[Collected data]
★ ★ ★ ★ ★

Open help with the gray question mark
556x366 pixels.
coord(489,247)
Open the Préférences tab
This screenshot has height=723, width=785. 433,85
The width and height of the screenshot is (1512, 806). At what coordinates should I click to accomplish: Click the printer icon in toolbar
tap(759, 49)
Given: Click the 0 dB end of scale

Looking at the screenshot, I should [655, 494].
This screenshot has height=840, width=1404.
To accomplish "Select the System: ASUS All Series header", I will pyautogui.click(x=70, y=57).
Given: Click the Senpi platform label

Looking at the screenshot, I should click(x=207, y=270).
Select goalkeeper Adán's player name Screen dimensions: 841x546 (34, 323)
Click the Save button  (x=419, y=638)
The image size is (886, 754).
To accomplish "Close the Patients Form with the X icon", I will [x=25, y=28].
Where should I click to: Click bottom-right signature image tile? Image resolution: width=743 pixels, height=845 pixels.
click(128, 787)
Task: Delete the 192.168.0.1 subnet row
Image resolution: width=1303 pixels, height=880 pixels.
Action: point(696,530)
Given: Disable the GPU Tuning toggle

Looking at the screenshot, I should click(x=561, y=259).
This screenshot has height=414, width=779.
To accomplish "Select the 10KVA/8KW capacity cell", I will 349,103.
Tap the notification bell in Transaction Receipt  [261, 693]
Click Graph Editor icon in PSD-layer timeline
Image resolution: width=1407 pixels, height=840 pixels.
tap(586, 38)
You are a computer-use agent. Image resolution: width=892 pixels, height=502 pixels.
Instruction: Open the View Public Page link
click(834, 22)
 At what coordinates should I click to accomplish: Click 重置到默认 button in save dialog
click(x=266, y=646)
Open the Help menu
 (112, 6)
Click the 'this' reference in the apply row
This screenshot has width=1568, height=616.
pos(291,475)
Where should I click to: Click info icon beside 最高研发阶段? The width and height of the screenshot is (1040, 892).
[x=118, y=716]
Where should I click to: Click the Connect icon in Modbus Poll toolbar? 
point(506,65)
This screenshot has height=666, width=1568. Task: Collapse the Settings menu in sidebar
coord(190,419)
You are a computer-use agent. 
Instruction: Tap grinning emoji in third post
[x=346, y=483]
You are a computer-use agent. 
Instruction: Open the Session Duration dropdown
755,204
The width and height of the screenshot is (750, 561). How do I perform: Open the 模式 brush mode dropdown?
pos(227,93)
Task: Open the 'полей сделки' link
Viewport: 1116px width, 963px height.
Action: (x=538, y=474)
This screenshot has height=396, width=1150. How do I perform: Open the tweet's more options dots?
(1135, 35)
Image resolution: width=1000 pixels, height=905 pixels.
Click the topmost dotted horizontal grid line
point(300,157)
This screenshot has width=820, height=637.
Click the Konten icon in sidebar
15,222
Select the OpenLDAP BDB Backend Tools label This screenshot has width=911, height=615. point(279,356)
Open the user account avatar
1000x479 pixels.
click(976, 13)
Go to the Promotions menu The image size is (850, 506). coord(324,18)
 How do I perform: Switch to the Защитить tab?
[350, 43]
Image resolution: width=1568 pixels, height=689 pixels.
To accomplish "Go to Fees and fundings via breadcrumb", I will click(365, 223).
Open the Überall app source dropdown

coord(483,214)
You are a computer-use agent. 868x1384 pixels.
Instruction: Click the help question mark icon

★ ★ ★ ★ ★

▶ _Problem to work on_
Retrieve each line of the data in which the word "mark" can be found.

▶ _Response below_
Open help with the gray question mark
Instruction: Click the help question mark icon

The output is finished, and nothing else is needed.